Task objective -
Find the line in the data below that contains "Viewport: 1259px width, 952px height.". Return that line and all the lines after it, unchanged.

[Data for this exercise Boundary: Start]

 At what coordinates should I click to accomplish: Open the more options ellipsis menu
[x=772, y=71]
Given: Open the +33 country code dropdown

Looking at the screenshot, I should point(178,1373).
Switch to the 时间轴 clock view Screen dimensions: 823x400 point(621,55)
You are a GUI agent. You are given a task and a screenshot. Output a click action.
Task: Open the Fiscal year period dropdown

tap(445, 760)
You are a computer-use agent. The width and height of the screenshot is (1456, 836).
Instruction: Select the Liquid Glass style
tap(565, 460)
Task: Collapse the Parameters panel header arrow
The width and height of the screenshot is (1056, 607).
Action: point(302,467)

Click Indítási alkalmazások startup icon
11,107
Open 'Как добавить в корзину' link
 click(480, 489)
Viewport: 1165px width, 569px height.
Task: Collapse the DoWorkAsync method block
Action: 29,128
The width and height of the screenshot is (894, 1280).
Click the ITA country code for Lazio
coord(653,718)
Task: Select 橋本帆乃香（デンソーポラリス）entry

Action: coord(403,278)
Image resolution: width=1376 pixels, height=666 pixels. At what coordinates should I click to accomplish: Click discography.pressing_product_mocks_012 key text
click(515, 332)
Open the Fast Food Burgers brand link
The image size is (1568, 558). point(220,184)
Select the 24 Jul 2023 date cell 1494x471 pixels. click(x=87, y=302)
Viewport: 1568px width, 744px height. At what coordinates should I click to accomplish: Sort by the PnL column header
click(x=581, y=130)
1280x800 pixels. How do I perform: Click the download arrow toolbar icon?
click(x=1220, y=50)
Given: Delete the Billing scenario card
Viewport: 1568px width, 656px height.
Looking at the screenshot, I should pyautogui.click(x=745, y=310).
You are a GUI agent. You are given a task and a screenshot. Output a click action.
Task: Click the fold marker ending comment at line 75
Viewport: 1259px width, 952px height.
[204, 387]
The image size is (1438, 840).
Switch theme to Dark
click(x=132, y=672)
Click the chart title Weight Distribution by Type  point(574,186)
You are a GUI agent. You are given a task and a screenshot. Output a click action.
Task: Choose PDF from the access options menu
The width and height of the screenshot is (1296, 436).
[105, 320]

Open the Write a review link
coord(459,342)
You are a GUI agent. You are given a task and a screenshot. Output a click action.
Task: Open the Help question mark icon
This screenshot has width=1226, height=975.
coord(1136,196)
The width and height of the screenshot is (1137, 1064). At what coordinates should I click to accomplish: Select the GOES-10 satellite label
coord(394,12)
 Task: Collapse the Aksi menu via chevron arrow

[Data for this exercise Boundary: End]

Written solution -
Viewport: 1259px width, 952px height.
[204, 387]
The image size is (1438, 840).
Switch theme to Dark
click(x=132, y=672)
Click the chart title Weight Distribution by Type  point(574,186)
You are a GUI agent. You are given a task and a screenshot. Output a click action.
Task: Choose PDF from the access options menu
The width and height of the screenshot is (1296, 436).
[105, 320]

Open the Write a review link
coord(459,342)
You are a GUI agent. You are given a task and a screenshot. Output a click action.
Task: Open the Help question mark icon
This screenshot has width=1226, height=975.
coord(1136,196)
The width and height of the screenshot is (1137, 1064). At what coordinates should I click to accomplish: Select the GOES-10 satellite label
coord(394,12)
 Task: Collapse the Aksi menu via chevron arrow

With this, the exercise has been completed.